**WORK TO COMPLETE**.
Print every line of the listing below, starting with the line that holds "神奈川県 (181, 2113)" and going on through the line that holds "Andrew Cooke (386, 618)", both included, and print nothing else.

**DATASET EXTRACT**.
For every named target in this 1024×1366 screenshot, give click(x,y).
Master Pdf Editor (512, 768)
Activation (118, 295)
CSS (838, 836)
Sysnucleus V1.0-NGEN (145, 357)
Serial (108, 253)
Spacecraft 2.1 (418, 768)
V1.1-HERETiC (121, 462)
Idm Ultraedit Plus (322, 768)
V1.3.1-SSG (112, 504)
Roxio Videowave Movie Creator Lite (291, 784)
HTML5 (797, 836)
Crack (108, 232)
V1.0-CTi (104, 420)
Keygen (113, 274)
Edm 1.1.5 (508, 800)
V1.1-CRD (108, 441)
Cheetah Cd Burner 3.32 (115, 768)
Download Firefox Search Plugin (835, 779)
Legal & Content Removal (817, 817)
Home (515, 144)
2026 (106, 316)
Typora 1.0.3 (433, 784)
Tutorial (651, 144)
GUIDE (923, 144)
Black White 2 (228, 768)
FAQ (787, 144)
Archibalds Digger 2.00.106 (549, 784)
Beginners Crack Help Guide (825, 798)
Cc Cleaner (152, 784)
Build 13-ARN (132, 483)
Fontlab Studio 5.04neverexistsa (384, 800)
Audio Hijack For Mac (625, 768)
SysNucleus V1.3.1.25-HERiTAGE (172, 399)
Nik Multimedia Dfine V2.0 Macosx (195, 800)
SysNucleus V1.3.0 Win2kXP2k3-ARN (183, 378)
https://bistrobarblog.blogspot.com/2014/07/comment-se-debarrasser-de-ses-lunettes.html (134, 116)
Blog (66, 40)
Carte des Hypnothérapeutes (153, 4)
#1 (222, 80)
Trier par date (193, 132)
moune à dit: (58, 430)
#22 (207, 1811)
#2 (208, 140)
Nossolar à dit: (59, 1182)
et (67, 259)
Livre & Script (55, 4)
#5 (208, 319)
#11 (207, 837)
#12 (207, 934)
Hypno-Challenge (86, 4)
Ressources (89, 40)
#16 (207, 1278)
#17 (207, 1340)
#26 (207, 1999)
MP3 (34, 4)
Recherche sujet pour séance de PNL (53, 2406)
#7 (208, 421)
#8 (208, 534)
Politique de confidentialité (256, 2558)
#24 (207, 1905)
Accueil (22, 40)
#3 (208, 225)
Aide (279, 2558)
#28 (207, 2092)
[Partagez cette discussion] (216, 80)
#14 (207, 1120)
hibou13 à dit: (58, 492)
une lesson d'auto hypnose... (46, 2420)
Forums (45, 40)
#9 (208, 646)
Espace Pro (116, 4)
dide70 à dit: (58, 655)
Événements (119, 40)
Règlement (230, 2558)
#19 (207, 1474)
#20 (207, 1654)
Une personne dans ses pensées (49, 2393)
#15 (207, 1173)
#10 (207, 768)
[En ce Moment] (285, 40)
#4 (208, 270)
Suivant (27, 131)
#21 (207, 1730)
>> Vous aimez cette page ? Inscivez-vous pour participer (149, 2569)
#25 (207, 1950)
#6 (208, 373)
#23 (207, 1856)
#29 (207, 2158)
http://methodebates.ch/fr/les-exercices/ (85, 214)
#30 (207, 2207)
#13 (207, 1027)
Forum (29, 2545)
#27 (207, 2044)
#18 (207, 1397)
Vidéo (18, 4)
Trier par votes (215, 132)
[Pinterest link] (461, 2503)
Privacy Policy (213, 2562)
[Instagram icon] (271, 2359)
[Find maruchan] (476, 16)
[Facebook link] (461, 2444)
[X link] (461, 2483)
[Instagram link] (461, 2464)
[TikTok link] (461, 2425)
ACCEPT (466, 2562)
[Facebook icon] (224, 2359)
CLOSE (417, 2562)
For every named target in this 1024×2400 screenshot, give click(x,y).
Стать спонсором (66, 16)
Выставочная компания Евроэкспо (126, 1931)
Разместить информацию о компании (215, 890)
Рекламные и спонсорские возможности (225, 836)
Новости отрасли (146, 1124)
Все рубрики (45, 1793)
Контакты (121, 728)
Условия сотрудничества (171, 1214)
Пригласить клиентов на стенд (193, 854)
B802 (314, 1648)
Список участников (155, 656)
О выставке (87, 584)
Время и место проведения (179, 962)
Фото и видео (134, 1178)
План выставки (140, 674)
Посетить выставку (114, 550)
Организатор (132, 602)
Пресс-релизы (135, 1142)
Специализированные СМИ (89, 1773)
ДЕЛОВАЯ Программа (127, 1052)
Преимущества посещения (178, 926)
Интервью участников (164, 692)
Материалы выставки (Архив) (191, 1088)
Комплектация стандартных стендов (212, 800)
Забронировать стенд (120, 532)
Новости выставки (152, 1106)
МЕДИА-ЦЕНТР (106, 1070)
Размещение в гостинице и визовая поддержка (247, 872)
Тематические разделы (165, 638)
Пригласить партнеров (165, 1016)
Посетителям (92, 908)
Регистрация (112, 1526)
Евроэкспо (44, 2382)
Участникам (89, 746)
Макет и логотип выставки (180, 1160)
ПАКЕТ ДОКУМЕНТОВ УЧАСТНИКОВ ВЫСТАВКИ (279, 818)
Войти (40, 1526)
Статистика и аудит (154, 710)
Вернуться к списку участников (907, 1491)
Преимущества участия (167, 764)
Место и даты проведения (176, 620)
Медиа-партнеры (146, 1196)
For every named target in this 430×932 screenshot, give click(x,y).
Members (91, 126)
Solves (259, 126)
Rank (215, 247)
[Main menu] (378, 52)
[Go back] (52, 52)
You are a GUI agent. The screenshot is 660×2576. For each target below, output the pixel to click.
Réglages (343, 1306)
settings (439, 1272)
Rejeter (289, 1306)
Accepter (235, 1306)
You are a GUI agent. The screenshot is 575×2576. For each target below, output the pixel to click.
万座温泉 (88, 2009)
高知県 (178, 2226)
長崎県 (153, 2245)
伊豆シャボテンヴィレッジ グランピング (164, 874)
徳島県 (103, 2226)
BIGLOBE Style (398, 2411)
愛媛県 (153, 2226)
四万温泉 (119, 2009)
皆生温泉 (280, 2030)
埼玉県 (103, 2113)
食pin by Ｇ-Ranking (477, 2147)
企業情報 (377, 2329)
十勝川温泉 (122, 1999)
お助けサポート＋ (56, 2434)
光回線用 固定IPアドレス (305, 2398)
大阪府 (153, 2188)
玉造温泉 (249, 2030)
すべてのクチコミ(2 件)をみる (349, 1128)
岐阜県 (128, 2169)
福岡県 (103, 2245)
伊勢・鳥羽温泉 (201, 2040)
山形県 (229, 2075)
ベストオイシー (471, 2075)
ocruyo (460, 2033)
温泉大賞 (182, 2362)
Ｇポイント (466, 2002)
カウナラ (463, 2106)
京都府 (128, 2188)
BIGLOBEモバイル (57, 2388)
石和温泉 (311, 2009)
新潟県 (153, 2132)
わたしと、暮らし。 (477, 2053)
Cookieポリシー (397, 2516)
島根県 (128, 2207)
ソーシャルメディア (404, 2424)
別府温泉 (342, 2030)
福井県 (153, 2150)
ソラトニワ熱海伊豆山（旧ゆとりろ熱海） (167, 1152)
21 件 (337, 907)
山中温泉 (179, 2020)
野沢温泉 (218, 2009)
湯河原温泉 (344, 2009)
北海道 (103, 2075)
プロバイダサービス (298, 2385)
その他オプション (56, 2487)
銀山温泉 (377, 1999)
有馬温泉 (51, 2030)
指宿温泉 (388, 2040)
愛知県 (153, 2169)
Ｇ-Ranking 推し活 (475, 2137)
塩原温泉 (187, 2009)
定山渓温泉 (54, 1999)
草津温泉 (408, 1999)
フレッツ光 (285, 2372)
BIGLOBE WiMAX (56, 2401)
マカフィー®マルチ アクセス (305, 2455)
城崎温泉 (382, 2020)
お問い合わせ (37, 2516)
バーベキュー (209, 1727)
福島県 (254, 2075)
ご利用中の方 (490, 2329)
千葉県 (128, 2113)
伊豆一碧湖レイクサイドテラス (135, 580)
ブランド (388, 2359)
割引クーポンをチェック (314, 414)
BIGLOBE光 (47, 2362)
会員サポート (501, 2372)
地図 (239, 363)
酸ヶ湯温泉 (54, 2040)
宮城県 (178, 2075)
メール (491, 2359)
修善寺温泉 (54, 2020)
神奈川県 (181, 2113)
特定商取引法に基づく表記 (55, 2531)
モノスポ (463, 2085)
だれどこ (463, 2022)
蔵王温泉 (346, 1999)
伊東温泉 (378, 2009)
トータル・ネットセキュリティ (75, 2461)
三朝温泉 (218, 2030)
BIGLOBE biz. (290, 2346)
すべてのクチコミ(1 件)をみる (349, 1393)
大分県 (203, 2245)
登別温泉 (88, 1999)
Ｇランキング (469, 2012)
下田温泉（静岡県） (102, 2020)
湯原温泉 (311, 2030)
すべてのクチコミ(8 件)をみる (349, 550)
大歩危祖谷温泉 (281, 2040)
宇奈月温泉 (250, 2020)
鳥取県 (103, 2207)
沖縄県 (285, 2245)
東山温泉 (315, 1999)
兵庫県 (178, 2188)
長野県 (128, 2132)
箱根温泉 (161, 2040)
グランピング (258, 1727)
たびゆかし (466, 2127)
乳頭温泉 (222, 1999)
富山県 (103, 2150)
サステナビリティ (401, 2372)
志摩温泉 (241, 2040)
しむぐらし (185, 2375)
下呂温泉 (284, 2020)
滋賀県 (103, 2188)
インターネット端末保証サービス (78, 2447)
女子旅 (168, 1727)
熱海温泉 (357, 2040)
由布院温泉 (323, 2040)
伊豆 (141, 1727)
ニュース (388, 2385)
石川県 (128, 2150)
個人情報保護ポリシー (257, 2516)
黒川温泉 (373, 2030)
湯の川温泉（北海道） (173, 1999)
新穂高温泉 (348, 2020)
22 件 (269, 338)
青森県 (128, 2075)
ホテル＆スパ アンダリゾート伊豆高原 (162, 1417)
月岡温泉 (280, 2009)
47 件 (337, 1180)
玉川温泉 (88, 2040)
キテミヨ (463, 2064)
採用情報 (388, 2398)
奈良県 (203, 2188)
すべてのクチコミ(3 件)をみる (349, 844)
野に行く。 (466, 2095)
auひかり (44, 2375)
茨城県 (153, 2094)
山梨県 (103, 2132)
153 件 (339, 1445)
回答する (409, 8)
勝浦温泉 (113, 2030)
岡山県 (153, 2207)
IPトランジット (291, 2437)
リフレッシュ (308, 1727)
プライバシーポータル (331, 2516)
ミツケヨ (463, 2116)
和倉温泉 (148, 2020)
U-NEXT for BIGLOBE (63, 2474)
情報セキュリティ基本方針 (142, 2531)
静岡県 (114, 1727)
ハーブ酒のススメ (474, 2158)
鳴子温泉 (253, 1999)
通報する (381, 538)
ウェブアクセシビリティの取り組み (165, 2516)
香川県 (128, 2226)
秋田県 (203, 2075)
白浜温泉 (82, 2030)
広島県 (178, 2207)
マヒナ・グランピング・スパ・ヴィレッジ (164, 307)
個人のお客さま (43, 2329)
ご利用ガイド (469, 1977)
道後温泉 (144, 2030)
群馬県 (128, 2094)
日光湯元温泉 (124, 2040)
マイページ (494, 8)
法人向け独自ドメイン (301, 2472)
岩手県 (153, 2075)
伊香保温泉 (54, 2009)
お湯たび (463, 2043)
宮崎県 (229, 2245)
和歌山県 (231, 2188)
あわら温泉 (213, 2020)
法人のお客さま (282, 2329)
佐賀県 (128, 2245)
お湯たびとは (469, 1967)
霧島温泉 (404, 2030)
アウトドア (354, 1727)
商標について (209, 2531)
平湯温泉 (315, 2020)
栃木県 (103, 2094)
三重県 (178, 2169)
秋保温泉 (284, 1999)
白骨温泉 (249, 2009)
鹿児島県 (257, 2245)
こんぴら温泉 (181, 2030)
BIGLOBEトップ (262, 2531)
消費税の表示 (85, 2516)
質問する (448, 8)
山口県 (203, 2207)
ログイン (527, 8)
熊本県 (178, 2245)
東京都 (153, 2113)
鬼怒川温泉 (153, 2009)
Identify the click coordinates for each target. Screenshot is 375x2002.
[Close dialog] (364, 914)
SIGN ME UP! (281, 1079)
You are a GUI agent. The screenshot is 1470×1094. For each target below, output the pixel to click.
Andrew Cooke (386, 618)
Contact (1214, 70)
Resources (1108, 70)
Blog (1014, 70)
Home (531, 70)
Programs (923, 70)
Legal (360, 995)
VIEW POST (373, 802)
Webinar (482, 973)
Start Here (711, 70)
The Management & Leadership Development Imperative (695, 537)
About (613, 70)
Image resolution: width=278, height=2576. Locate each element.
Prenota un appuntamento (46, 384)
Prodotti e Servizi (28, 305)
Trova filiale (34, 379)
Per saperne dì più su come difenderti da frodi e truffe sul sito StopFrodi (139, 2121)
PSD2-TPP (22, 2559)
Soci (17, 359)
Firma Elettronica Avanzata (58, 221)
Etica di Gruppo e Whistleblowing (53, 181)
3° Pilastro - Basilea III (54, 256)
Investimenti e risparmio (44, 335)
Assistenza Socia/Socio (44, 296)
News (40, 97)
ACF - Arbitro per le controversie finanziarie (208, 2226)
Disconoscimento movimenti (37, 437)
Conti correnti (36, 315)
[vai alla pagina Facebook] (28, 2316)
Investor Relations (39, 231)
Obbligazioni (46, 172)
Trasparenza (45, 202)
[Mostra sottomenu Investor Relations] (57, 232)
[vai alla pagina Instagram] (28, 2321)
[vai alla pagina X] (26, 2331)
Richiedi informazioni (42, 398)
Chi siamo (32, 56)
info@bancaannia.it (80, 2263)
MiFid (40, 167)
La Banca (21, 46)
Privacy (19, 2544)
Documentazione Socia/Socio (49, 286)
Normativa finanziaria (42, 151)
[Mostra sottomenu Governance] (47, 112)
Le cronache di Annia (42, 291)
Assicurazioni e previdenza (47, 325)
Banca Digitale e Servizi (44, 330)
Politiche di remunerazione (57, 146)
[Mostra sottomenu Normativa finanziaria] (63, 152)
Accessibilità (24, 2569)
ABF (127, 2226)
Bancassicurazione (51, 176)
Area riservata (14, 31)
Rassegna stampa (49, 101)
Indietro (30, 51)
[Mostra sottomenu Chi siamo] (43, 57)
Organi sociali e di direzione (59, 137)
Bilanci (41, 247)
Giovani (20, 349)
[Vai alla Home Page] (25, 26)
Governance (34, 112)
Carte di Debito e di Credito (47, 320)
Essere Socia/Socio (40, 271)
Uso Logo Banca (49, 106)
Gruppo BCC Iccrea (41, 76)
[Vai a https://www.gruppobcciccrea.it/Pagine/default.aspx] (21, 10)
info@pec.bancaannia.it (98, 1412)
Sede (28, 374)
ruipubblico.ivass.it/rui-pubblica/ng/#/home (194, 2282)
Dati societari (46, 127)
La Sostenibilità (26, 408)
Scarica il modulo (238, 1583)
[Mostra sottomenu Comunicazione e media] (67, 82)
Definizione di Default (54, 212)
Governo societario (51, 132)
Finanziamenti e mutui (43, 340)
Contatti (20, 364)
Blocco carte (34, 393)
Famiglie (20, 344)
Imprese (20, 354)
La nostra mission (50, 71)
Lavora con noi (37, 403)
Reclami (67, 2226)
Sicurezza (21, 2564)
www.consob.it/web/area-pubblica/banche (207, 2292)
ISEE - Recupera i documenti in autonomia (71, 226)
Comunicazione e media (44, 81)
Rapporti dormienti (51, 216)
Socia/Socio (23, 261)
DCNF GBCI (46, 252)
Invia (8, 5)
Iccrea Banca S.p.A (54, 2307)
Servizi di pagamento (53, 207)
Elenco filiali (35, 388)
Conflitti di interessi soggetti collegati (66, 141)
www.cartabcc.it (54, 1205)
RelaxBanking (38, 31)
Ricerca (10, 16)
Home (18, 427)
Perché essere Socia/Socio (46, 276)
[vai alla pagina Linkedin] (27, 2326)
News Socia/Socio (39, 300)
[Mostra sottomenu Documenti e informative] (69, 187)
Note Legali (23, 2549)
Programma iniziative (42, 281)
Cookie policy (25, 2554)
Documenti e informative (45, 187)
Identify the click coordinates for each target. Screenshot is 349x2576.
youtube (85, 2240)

**THE ANSWER**.
神奈川県 (181, 2113)
特定商取引法に基づく表記 (55, 2531)
モノスポ (463, 2085)
だれどこ (463, 2022)
蔵王温泉 (346, 1999)
伊東温泉 (378, 2009)
トータル・ネットセキュリティ (75, 2461)
三朝温泉 (218, 2030)
BIGLOBE biz. (290, 2346)
すべてのクチコミ(1 件)をみる (349, 1393)
大分県 (203, 2245)
登別温泉 (88, 1999)
Ｇランキング (469, 2012)
下田温泉（静岡県） (102, 2020)
湯原温泉 (311, 2030)
すべてのクチコミ(8 件)をみる (349, 550)
大歩危祖谷温泉 (281, 2040)
宇奈月温泉 (250, 2020)
鳥取県 (103, 2207)
沖縄県 (285, 2245)
東山温泉 (315, 1999)
兵庫県 (178, 2188)
長野県 (128, 2132)
箱根温泉 (161, 2040)
グランピング (258, 1727)
たびゆかし (466, 2127)
乳頭温泉 (222, 1999)
富山県 (103, 2150)
サステナビリティ (401, 2372)
志摩温泉 (241, 2040)
しむぐらし (185, 2375)
下呂温泉 (284, 2020)
滋賀県 (103, 2188)
インターネット端末保証サービス (78, 2447)
女子旅 (168, 1727)
熱海温泉 (357, 2040)
由布院温泉 (323, 2040)
伊豆 (141, 1727)
ニュース (388, 2385)
石川県 (128, 2150)
個人情報保護ポリシー (257, 2516)
黒川温泉 (373, 2030)
湯の川温泉（北海道） (173, 1999)
新穂高温泉 (348, 2020)
22 件 (269, 338)
青森県 (128, 2075)
ホテル＆スパ アンダリゾート伊豆高原 (162, 1417)
月岡温泉 (280, 2009)
47 件 (337, 1180)
玉川温泉 (88, 2040)
キテミヨ (463, 2064)
採用情報 (388, 2398)
奈良県 (203, 2188)
すべてのクチコミ(3 件)をみる (349, 844)
野に行く。 (466, 2095)
auひかり (44, 2375)
茨城県 (153, 2094)
山梨県 (103, 2132)
153 件 (339, 1445)
回答する (409, 8)
勝浦温泉 (113, 2030)
岡山県 (153, 2207)
IPトランジット (291, 2437)
リフレッシュ (308, 1727)
プライバシーポータル (331, 2516)
ミツケヨ (463, 2116)
和倉温泉 (148, 2020)
U-NEXT for BIGLOBE (63, 2474)
情報セキュリティ基本方針 (142, 2531)
静岡県 (114, 1727)
ハーブ酒のススメ (474, 2158)
鳴子温泉 (253, 1999)
通報する (381, 538)
ウェブアクセシビリティの取り組み (165, 2516)
香川県 (128, 2226)
秋田県 (203, 2075)
白浜温泉 (82, 2030)
広島県 (178, 2207)
マヒナ・グランピング・スパ・ヴィレッジ (164, 307)
個人のお客さま (43, 2329)
ご利用ガイド (469, 1977)
道後温泉 (144, 2030)
群馬県 (128, 2094)
日光湯元温泉 (124, 2040)
マイページ (494, 8)
法人向け独自ドメイン (301, 2472)
岩手県 (153, 2075)
伊香保温泉 (54, 2009)
お湯たび (463, 2043)
宮崎県 (229, 2245)
和歌山県 (231, 2188)
あわら温泉 (213, 2020)
法人のお客さま (282, 2329)
佐賀県 (128, 2245)
お湯たびとは (469, 1967)
霧島温泉 (404, 2030)
アウトドア (354, 1727)
商標について (209, 2531)
平湯温泉 (315, 2020)
栃木県 (103, 2094)
三重県 (178, 2169)
秋保温泉 (284, 1999)
白骨温泉 (249, 2009)
鹿児島県 (257, 2245)
こんぴら温泉 (181, 2030)
BIGLOBEトップ (262, 2531)
消費税の表示 (85, 2516)
質問する (448, 8)
山口県 (203, 2207)
ログイン (527, 8)
熊本県 (178, 2245)
東京都 (153, 2113)
鬼怒川温泉 (153, 2009)
Identify the click coordinates for each target. Screenshot is 375x2002.
[Close dialog] (364, 914)
SIGN ME UP! (281, 1079)
You are a GUI agent. The screenshot is 1470×1094. For each target below, output the pixel to click.
Andrew Cooke (386, 618)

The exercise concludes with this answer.